***** Exercise materials

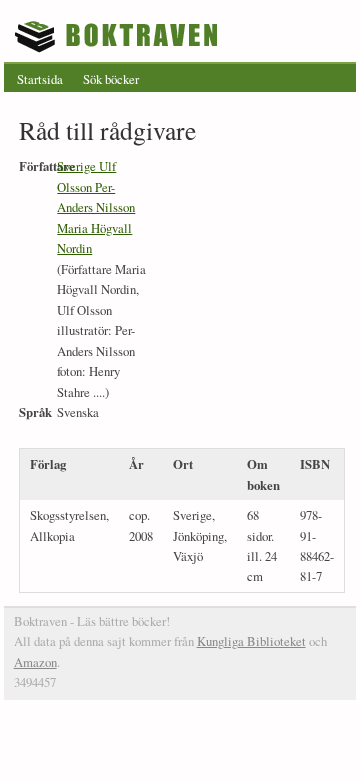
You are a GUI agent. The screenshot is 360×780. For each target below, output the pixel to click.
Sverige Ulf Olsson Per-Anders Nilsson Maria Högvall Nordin (96, 207)
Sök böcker (111, 79)
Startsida (40, 79)
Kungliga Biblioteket (251, 641)
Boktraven (118, 36)
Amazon (35, 662)
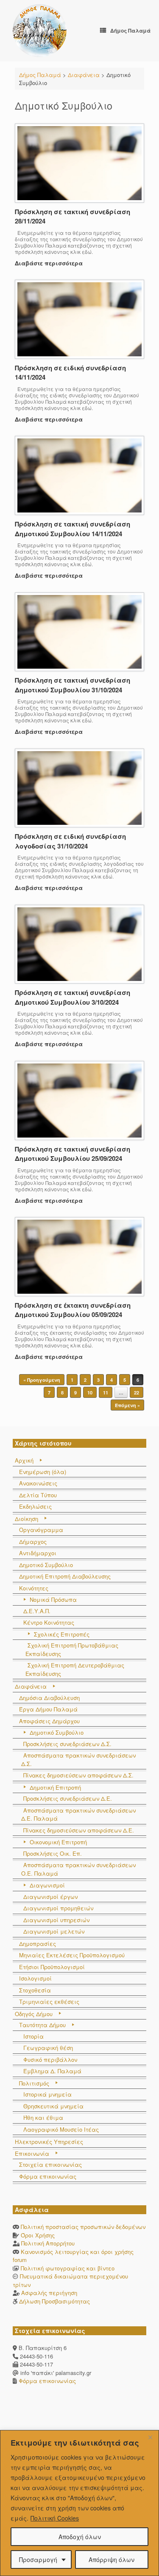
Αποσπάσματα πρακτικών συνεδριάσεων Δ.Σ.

**********

Please print an exact copy of the records, with no pictures.

Result for this task
You are a GUI agent. The screenshot is 360×780. For each target below, output the pixel to click.
Sverige Ulf Olsson Per-Anders Nilsson Maria Högvall Nordin (96, 207)
Sök böcker (111, 79)
Startsida (40, 79)
Kungliga Biblioteket (251, 641)
Boktraven (118, 36)
Amazon (35, 662)
Αποσπάσματα πρακτικών συνεδριάσεων Δ.Σ.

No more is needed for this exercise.